**Exercise prompt**
Could you quote the items word for word, starting at the line that contains "You are a computer-use" and stopping after the line that contains "pos(366,422)", leaving the pictures out?

**Dataset rows**
# # #
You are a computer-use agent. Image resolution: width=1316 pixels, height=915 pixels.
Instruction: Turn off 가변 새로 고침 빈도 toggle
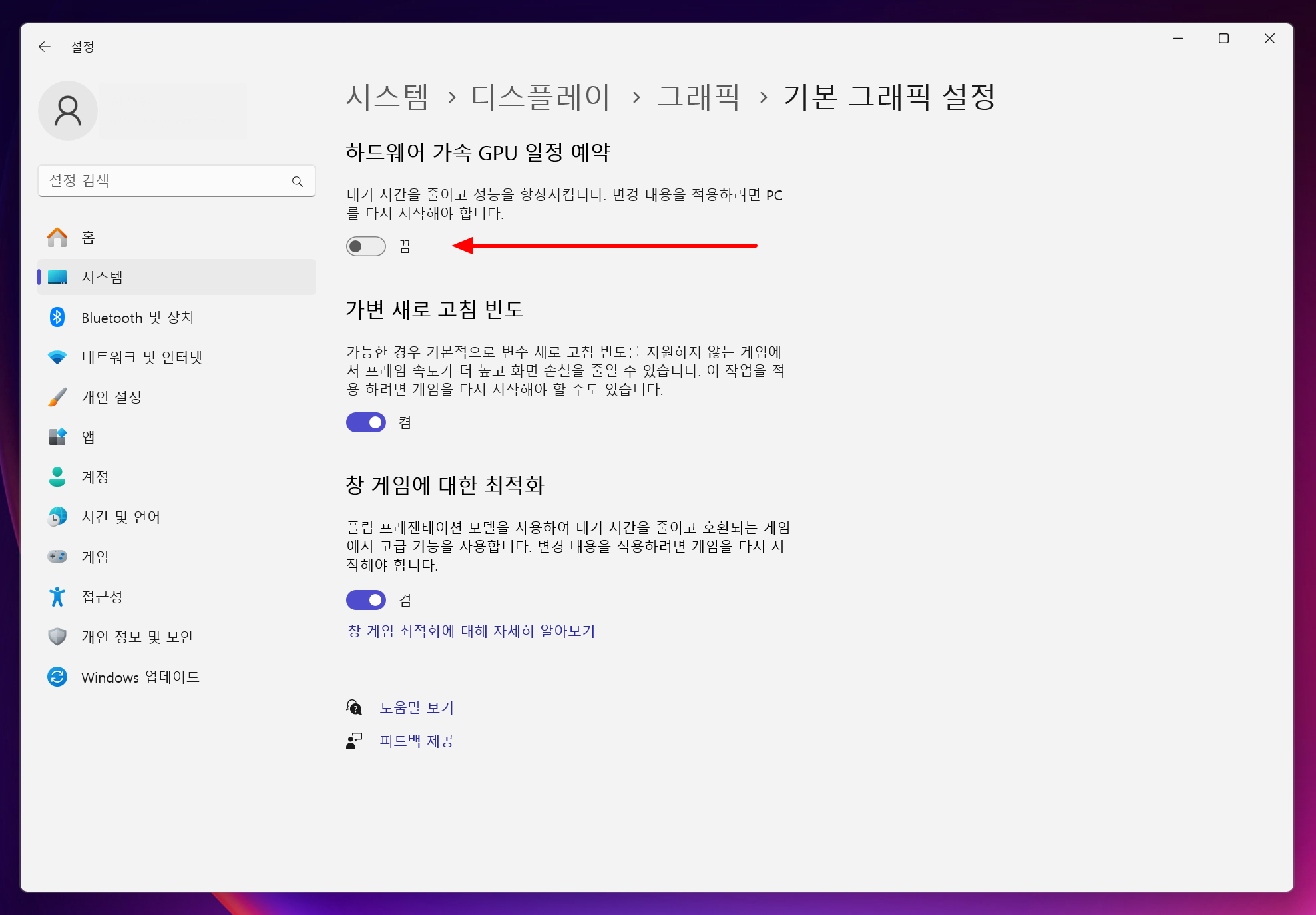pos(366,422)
# # #
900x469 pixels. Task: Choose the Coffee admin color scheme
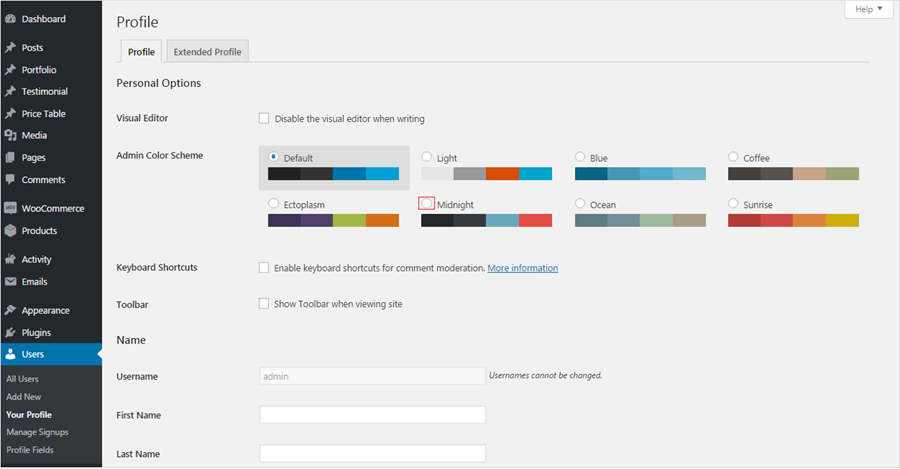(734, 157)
# # #
**Task result**
You are a computer-use agent. Image resolution: width=1316 pixels, height=915 pixels.
Instruction: Turn off 가변 새로 고침 빈도 toggle
pos(366,422)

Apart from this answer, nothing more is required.